Constructed in bronze by New Zealand artist Michael Parekowhai, “The World Turns” shows a 16-foot-high (five-meter-high) elephant frozen in time as it topples from a boulder. It looks as though the behemoth just finished a slow, graceful fall, having landed balanced on its head.
Get closer to the artwork, and you’ll realize the topsy-turvy elephant is staring right at a little kuril that’s curled up nearby, scratching its tail. The kuril, a water rat, is one of the many caretakers of the traditional Aboriginal land where the museum stands. The creature is linked to the mangroves that run along the Kurilpa Point shoreline on the opposite river bank.

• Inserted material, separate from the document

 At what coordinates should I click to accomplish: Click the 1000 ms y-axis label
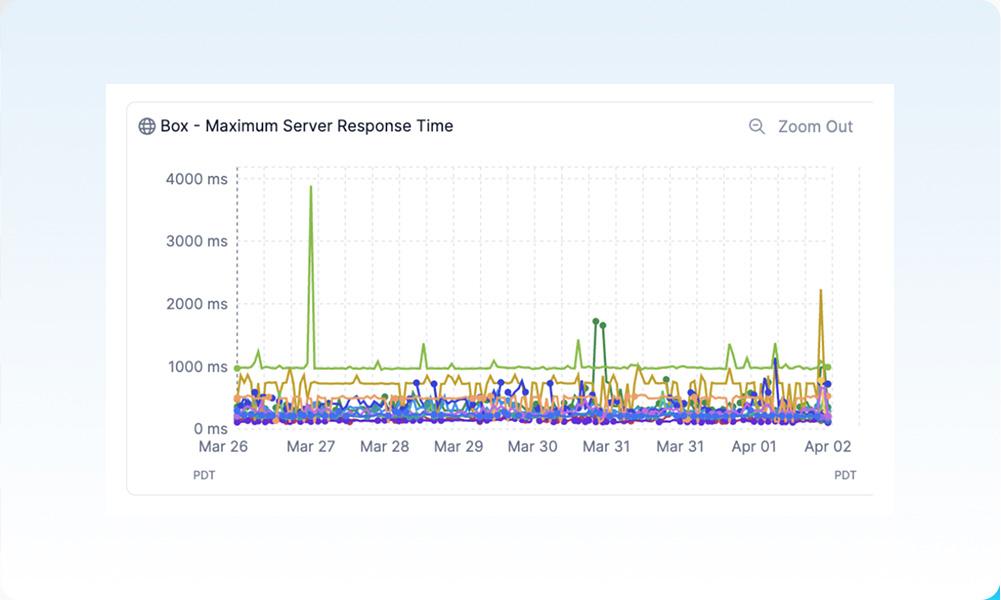pos(197,366)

In the artwork, the kuril has casually upended the world—and the huge elephant with it. This is meant to show that while history records just part of events, the world is always turning.
The sculpture stands outside the Gallery of Modern Art in Brisbane, which opened in 2006. The artwork was installed to celebrate its fifth anniversary and the 200th anniversary of the Asia Pacific Triennial of Contemporary Art. It cost one million dollars and was transported by a barge and truck before being lifted into place by a crane.
Know Before You Go
There’s a chair nearby for you to contemplate the piece, perhaps alongside a white Australian Ibis or a water dragon, as they’re both commonly found in the museum grounds. The Sculpture is located by the river in the heart of Brisbane’s arts precinct, which includes Queensland Art Gallery and the Gallery of Modern Art.